The project faces legal troubles and opposition for mutating beyond what voters OKed. A petition for extraordinary writ was filed Friday in the Sacramento Superior Court, asking to expedite a decision on whether the California High-Speed Rail Authority is legally compliant with the six-year-old plans. Oral arguments begin May 20.
“It’s certainly my belief this project is a financial disaster in waiting, but certainly the governor doesn’t see it that way,” Dave Schonbrunn, president of Transdef, a pro-high-speed rail group opposed to the current project, told BuzzFeed.
Schonbrunn called it a “sinking ship.” Still, he doesn’t believe Brown’s support will hurt his reelection chances because, “He’s otherwise doing an OK job and the state’s not otherwise in crisis.” Brown’s approval rating hit a record high in January, with 60% of likely voters approving of the job he’s doing, a Public Policy Institute of California poll found.
Although Brown’s support is at odds with more than half of Californians, opposition isn’t growing, according to polls.

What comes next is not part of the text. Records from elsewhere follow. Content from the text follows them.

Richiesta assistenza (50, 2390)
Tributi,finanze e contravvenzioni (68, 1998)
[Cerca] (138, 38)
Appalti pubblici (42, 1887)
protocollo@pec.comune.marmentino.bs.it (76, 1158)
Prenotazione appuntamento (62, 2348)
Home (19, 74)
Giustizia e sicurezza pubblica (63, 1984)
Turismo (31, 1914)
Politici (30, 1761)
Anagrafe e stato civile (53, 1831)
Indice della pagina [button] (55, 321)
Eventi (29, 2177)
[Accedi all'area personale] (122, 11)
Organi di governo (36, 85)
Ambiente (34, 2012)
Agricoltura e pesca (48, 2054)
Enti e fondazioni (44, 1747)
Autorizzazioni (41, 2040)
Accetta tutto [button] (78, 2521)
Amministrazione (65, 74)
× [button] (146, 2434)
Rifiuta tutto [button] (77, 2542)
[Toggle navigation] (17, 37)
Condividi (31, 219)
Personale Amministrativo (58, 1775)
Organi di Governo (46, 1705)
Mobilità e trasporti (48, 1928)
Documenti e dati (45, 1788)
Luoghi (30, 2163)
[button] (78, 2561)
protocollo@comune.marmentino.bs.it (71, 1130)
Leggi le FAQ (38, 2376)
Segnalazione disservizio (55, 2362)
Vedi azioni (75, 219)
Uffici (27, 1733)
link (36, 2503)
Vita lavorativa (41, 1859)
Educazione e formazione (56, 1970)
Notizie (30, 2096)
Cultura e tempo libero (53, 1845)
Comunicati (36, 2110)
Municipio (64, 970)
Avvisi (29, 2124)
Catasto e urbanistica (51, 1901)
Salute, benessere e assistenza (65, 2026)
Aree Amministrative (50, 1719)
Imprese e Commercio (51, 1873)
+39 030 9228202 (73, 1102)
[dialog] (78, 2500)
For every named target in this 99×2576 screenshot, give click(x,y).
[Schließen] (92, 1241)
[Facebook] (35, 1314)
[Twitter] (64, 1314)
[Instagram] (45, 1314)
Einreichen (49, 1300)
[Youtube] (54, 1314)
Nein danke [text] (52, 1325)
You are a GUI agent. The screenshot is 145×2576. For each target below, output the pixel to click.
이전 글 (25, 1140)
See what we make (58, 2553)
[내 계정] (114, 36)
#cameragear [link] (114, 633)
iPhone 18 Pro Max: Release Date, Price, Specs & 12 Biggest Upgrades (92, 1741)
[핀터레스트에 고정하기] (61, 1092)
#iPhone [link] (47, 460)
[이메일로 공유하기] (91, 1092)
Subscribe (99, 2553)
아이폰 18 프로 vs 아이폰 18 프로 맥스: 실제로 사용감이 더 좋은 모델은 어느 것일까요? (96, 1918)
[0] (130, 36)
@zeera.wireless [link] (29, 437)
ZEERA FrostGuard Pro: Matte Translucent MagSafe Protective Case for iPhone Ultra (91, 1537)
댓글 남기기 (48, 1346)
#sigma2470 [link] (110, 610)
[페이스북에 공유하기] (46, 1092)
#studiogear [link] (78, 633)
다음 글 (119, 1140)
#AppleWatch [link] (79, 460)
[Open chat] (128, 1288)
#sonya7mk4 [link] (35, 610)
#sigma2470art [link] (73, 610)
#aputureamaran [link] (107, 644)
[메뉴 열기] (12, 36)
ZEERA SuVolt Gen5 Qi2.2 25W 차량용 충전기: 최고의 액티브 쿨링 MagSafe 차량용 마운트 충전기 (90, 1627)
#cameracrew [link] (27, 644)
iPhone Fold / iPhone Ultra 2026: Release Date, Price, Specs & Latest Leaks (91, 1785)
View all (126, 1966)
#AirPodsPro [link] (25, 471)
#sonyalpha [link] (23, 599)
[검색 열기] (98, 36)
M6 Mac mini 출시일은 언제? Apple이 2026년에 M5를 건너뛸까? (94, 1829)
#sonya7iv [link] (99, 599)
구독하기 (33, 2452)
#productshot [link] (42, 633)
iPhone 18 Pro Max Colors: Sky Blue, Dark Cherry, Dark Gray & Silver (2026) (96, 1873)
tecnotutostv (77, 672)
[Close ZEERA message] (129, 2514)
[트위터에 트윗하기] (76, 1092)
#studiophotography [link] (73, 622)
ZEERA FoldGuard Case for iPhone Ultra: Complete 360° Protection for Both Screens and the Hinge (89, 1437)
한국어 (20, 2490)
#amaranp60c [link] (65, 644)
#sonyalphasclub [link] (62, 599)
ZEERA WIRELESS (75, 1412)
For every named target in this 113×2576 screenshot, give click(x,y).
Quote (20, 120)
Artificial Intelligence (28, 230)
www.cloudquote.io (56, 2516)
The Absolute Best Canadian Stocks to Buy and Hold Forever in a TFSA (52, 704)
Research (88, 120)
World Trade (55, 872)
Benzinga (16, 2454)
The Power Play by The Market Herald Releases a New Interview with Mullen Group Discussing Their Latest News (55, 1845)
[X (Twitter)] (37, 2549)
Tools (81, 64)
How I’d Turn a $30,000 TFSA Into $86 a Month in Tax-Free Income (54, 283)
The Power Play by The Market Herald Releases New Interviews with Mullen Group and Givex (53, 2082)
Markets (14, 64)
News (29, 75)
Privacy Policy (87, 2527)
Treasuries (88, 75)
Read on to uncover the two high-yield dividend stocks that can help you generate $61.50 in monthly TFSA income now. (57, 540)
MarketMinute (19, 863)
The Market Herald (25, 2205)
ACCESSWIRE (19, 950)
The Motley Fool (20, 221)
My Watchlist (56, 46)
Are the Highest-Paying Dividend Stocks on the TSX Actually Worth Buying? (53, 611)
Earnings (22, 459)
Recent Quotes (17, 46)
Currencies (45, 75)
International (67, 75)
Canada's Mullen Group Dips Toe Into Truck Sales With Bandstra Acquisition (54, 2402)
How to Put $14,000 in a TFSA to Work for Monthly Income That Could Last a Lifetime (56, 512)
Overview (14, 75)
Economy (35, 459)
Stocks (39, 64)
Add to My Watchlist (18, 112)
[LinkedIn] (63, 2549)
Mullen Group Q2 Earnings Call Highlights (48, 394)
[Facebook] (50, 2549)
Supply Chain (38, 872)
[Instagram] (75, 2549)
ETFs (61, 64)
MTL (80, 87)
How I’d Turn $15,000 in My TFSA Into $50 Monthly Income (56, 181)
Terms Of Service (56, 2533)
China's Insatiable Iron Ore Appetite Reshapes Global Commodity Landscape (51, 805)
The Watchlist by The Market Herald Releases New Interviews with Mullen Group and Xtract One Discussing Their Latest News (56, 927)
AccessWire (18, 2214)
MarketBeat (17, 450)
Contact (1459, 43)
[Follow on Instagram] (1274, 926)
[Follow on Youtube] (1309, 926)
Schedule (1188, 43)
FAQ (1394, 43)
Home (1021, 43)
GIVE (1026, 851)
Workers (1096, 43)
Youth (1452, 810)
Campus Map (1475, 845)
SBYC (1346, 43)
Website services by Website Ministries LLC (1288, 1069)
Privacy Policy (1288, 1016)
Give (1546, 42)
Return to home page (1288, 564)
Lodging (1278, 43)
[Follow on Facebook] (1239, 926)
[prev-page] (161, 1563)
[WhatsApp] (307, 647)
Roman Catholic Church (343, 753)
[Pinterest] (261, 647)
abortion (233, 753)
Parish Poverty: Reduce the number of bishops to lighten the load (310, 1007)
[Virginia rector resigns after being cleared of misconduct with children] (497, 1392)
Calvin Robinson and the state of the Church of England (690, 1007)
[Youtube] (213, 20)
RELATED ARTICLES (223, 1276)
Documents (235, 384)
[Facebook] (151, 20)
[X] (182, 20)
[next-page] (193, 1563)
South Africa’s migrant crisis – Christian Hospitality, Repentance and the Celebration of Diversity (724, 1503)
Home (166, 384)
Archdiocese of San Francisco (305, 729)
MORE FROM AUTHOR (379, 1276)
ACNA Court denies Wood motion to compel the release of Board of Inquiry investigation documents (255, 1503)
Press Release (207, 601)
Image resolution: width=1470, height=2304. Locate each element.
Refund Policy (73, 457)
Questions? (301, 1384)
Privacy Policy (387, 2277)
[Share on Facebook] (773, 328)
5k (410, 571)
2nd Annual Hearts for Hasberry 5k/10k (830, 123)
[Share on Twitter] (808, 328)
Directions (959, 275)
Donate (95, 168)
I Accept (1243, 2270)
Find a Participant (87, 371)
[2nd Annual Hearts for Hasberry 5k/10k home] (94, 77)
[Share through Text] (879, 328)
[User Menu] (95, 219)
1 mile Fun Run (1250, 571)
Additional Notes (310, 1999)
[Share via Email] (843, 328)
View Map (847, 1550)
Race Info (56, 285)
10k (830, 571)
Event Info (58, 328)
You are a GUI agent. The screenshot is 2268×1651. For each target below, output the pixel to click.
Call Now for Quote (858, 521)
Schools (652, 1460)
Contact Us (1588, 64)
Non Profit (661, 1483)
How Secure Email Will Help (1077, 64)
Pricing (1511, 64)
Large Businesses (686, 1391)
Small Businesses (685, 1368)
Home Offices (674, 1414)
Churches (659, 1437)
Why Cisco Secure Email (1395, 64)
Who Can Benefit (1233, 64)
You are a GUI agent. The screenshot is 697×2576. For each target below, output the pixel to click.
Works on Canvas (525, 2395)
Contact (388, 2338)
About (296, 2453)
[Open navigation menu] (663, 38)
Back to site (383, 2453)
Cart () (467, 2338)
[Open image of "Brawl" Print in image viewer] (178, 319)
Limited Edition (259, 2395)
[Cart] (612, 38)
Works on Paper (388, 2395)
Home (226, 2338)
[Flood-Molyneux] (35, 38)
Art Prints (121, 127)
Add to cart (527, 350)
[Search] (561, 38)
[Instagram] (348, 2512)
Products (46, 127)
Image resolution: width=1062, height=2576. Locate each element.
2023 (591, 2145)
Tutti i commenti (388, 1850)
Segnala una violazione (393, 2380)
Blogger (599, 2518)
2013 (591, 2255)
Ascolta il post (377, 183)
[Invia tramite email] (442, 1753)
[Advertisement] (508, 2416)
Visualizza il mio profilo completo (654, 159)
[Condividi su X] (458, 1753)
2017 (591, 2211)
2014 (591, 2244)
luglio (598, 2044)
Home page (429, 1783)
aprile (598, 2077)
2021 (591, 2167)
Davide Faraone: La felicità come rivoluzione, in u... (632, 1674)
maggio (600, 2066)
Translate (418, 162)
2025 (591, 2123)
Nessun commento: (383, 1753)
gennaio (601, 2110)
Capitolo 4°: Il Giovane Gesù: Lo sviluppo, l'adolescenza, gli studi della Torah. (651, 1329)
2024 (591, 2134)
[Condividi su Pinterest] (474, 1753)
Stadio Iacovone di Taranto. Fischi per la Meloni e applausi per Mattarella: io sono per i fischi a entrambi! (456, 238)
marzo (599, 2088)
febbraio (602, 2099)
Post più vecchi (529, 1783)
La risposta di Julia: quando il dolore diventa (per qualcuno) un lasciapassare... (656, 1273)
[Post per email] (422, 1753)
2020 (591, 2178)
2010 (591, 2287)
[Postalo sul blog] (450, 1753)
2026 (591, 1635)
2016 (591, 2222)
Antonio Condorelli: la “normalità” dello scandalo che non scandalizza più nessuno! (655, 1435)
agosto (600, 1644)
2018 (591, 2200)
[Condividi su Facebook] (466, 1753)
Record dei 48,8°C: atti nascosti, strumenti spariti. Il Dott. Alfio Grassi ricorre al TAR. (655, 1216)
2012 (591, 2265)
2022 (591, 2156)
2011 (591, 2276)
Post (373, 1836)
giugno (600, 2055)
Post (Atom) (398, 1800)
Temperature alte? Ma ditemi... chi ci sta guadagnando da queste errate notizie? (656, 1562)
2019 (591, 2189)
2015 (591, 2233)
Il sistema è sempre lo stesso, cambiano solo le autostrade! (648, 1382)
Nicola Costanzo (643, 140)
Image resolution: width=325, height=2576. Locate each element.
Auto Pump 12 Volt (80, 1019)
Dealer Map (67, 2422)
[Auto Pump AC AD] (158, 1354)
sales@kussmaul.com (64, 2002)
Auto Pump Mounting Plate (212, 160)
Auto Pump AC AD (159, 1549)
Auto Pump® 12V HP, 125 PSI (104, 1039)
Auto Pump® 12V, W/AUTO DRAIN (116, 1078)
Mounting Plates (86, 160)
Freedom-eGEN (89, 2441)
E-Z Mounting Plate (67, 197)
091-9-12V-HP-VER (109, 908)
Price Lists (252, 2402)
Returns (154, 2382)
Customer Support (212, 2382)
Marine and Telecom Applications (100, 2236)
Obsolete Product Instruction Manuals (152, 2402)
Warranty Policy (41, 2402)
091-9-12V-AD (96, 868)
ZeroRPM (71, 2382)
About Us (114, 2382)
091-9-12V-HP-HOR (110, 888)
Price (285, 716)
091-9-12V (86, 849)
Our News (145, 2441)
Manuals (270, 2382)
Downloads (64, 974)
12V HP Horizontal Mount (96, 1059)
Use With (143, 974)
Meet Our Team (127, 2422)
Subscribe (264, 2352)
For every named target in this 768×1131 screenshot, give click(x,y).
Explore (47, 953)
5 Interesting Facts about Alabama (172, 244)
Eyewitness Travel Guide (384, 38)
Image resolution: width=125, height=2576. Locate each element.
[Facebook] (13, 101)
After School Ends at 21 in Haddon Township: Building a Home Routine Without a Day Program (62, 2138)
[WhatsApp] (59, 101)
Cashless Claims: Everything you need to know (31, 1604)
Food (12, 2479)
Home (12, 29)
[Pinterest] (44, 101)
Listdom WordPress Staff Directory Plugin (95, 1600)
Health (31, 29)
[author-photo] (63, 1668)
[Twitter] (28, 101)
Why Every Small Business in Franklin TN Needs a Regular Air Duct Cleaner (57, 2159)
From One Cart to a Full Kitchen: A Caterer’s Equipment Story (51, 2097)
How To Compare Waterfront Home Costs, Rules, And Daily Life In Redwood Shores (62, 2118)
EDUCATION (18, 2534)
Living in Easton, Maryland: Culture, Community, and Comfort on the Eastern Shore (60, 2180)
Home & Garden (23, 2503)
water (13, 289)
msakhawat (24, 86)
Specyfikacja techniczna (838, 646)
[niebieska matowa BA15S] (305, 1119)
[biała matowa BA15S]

Nearly 54% of Californians would vote to stop the project, a January poll found, which is the same percentage who were opposed to it in a poll 10 months earlier.
“It’s an issue of importance for a small group of people in select communities,” said Assemblyman Rich Gordon, a Democrat who represents Menlo Park, a town that filed a lawsuit with surrounding municipalities against the project in 2010. “My perception is I don’t think it’s going to have an impact on his reelection.”
Gordon said he supports the current high-speed rail project, which most Democrats in the legislature do publicly, but that could change.
In February, Lt. Gov. Gavin Newsom said during a radio interview he’d rather the money for high-speed rail be directed to other projects, and that there are other Democrats agreed with him, although privately.
“The lieutenant governor has long supported high speed rail and still does, but this project in its current form gives him pause,” Newsom spokeswoman Andrea Koskey said in an email.
Newsom’s opposition on high-speed rail puts him in line with Brown’s Republican opponents for governor, like Neel Kashkari, a former assistant U.S. Treasury secretary, who’s been calling it the “crazy train.”
“Of all the priorities we have in our state — putting people back to work, getting our economy going again, fixing our schools so our kids get a good education, breaking the cycle of poverty — wanting to spend $67 billion on a crazy train makes no sense to me,” Kashkari told BuzzFeed in an interview in January. “To me it’s a symbol of misplaced priorities coming out of Sacramento.”
Kashkari applauded Newsom’s “courage” to come out against the train last month, but many familiar with the project characterized it as Newsom’s latest attempt to get out in front of trends for political benefit.
“My personal opinion is Gavin Newsom likes to tweak Gov. Brown whenever he can,” said Gary Patton, executive director of Community Coalition on High Speed Rail and a legal studies and politics instructor at UC-Santa Cruz.
Patton said supporting the train could actually benefit Brown’s campaign, attracting donors who stand to benefit if it’s built. “Unions and big construction related firms of various kinds have been the biggest supporters of high-speed rail,” he said.
BNSF Railway Company, one of five companies bidding to design and build a stretch of the train that would run for 60 miles in the San Joaquin Valley, gave Brown a total of $54,400 in December, and Tutor Perini, a company with more than a $1 billion in contracts with the California High-Speed Rail Authority, gave $27,200 in January.
Last Friday, the campaign filed documents showing it had $19.7 million on hand.
Schonbrunn, the Transdef president, wants California to one day have high-speed rail, but worries the current project will fail and will render any future endeavors futile by souring public opinion. For that, opposition should be nonpartisan, he said.
“It’s not just right-wingers who are opposed to this project.”